■ **YOUR TASK**
Each line below must be printed again exactly.

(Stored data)
______________________________
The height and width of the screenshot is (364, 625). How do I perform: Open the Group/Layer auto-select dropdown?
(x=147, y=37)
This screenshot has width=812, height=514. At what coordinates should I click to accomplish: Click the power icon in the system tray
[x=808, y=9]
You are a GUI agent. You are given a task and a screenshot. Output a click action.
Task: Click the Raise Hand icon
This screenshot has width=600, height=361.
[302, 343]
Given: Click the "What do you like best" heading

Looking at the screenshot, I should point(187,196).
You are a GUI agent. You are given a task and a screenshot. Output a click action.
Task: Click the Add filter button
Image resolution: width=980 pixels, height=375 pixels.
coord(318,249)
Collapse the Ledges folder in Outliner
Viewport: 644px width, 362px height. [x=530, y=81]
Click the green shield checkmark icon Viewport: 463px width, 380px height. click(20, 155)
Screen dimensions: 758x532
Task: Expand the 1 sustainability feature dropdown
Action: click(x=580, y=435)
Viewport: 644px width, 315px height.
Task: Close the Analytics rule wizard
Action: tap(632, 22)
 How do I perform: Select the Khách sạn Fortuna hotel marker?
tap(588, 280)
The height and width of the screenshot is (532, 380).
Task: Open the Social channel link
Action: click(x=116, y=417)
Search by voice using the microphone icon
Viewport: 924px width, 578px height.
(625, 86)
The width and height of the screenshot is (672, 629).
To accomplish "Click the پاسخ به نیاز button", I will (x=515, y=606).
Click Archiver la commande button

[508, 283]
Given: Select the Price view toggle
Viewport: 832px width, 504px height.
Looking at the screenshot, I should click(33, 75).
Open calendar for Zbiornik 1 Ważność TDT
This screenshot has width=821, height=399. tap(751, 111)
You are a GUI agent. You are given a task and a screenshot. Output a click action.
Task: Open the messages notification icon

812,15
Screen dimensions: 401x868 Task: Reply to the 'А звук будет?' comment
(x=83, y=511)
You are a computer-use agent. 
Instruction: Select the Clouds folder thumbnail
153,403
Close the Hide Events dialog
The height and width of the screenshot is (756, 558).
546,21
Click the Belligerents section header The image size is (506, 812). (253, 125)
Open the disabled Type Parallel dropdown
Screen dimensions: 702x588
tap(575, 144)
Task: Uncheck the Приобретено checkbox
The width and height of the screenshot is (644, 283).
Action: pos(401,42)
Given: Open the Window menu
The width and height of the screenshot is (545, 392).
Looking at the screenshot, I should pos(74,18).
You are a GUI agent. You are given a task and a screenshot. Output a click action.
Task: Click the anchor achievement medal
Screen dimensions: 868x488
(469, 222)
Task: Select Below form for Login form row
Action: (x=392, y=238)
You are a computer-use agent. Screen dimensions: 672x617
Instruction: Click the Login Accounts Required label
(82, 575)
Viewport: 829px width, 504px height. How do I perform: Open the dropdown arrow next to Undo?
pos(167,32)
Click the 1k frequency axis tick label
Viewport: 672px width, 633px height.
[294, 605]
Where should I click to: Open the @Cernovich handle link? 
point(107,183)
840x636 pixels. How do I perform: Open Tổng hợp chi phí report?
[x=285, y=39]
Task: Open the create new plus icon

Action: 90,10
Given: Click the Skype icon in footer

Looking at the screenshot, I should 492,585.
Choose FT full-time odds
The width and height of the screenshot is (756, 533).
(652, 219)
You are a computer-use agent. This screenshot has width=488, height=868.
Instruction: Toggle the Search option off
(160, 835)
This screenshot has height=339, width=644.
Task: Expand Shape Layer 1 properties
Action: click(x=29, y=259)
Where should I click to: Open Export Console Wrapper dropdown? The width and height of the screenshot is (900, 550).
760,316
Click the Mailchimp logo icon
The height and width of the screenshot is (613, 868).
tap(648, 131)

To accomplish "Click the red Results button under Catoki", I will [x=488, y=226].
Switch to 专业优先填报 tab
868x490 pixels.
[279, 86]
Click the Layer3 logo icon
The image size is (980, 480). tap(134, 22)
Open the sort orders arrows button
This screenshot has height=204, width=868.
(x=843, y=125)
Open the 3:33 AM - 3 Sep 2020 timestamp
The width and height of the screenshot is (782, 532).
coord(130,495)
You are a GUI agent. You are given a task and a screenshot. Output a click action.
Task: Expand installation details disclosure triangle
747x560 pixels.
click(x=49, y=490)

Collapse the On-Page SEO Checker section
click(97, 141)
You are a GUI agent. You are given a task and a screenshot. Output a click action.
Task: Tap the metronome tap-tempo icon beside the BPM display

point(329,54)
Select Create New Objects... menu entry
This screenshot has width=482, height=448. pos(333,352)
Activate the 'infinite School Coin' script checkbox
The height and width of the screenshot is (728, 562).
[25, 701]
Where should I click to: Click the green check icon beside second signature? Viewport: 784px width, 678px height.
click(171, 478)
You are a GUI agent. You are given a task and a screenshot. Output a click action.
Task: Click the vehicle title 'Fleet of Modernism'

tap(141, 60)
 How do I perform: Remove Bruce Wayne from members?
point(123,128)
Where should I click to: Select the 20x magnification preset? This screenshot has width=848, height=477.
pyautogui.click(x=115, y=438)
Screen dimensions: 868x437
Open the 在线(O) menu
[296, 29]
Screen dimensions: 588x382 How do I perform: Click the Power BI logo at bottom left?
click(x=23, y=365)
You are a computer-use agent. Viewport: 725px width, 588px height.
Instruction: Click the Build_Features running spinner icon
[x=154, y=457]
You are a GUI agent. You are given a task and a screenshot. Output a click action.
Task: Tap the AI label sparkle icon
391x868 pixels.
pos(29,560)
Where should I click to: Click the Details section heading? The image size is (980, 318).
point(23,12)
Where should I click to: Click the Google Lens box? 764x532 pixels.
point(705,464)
______________________________
■ **FINISHED TASK**
The height and width of the screenshot is (364, 625). How do I perform: Open the Group/Layer auto-select dropdown?
(x=147, y=37)
This screenshot has width=812, height=514. At what coordinates should I click to accomplish: Click the power icon in the system tray
[x=808, y=9]
You are a GUI agent. You are given a task and a screenshot. Output a click action.
Task: Click the Raise Hand icon
This screenshot has width=600, height=361.
[302, 343]
Given: Click the "What do you like best" heading

Looking at the screenshot, I should point(187,196).
You are a GUI agent. You are given a task and a screenshot. Output a click action.
Task: Click the Add filter button
Image resolution: width=980 pixels, height=375 pixels.
coord(318,249)
Collapse the Ledges folder in Outliner
Viewport: 644px width, 362px height. [x=530, y=81]
Click the green shield checkmark icon Viewport: 463px width, 380px height. click(20, 155)
Screen dimensions: 758x532
Task: Expand the 1 sustainability feature dropdown
Action: click(x=580, y=435)
Viewport: 644px width, 315px height.
Task: Close the Analytics rule wizard
Action: tap(632, 22)
 How do I perform: Select the Khách sạn Fortuna hotel marker?
tap(588, 280)
The height and width of the screenshot is (532, 380).
Task: Open the Social channel link
Action: click(x=116, y=417)
Search by voice using the microphone icon
Viewport: 924px width, 578px height.
(625, 86)
The width and height of the screenshot is (672, 629).
To accomplish "Click the پاسخ به نیاز button", I will (x=515, y=606).
Click Archiver la commande button

[508, 283]
Given: Select the Price view toggle
Viewport: 832px width, 504px height.
Looking at the screenshot, I should click(33, 75).
Open calendar for Zbiornik 1 Ważność TDT
This screenshot has width=821, height=399. tap(751, 111)
You are a GUI agent. You are given a task and a screenshot. Output a click action.
Task: Open the messages notification icon

812,15
Screen dimensions: 401x868 Task: Reply to the 'А звук будет?' comment
(x=83, y=511)
You are a computer-use agent. 
Instruction: Select the Clouds folder thumbnail
153,403
Close the Hide Events dialog
The height and width of the screenshot is (756, 558).
546,21
Click the Belligerents section header The image size is (506, 812). (253, 125)
Open the disabled Type Parallel dropdown
Screen dimensions: 702x588
tap(575, 144)
Task: Uncheck the Приобретено checkbox
The width and height of the screenshot is (644, 283).
Action: pos(401,42)
Given: Open the Window menu
The width and height of the screenshot is (545, 392).
Looking at the screenshot, I should pos(74,18).
You are a GUI agent. You are given a task and a screenshot. Output a click action.
Task: Click the anchor achievement medal
Screen dimensions: 868x488
(469, 222)
Task: Select Below form for Login form row
Action: (x=392, y=238)
You are a computer-use agent. Screen dimensions: 672x617
Instruction: Click the Login Accounts Required label
(82, 575)
Viewport: 829px width, 504px height. How do I perform: Open the dropdown arrow next to Undo?
pos(167,32)
Click the 1k frequency axis tick label
Viewport: 672px width, 633px height.
[294, 605]
Where should I click to: Open the @Cernovich handle link? 
point(107,183)
840x636 pixels. How do I perform: Open Tổng hợp chi phí report?
[x=285, y=39]
Task: Open the create new plus icon

Action: 90,10
Given: Click the Skype icon in footer

Looking at the screenshot, I should 492,585.
Choose FT full-time odds
The width and height of the screenshot is (756, 533).
(652, 219)
You are a computer-use agent. This screenshot has width=488, height=868.
Instruction: Toggle the Search option off
(160, 835)
This screenshot has height=339, width=644.
Task: Expand Shape Layer 1 properties
Action: click(x=29, y=259)
Where should I click to: Open Export Console Wrapper dropdown? The width and height of the screenshot is (900, 550).
760,316
Click the Mailchimp logo icon
The height and width of the screenshot is (613, 868).
tap(648, 131)

To accomplish "Click the red Results button under Catoki", I will [x=488, y=226].
Switch to 专业优先填报 tab
868x490 pixels.
[279, 86]
Click the Layer3 logo icon
The image size is (980, 480). tap(134, 22)
Open the sort orders arrows button
This screenshot has height=204, width=868.
(x=843, y=125)
Open the 3:33 AM - 3 Sep 2020 timestamp
The width and height of the screenshot is (782, 532).
coord(130,495)
You are a GUI agent. You are given a task and a screenshot. Output a click action.
Task: Expand installation details disclosure triangle
747x560 pixels.
click(x=49, y=490)

Collapse the On-Page SEO Checker section
click(97, 141)
You are a GUI agent. You are given a task and a screenshot. Output a click action.
Task: Tap the metronome tap-tempo icon beside the BPM display

point(329,54)
Select Create New Objects... menu entry
This screenshot has width=482, height=448. pos(333,352)
Activate the 'infinite School Coin' script checkbox
The height and width of the screenshot is (728, 562).
[25, 701]
Where should I click to: Click the green check icon beside second signature? Viewport: 784px width, 678px height.
click(171, 478)
You are a GUI agent. You are given a task and a screenshot. Output a click action.
Task: Click the vehicle title 'Fleet of Modernism'

tap(141, 60)
 How do I perform: Remove Bruce Wayne from members?
point(123,128)
Where should I click to: Select the 20x magnification preset? This screenshot has width=848, height=477.
pyautogui.click(x=115, y=438)
Screen dimensions: 868x437
Open the 在线(O) menu
[296, 29]
Screen dimensions: 588x382 How do I perform: Click the Power BI logo at bottom left?
click(x=23, y=365)
You are a computer-use agent. Viewport: 725px width, 588px height.
Instruction: Click the Build_Features running spinner icon
[x=154, y=457]
You are a GUI agent. You are given a task and a screenshot. Output a click action.
Task: Tap the AI label sparkle icon
391x868 pixels.
pos(29,560)
Where should I click to: Click the Details section heading? The image size is (980, 318).
point(23,12)
Where should I click to: Click the Google Lens box? 764x532 pixels.
point(705,464)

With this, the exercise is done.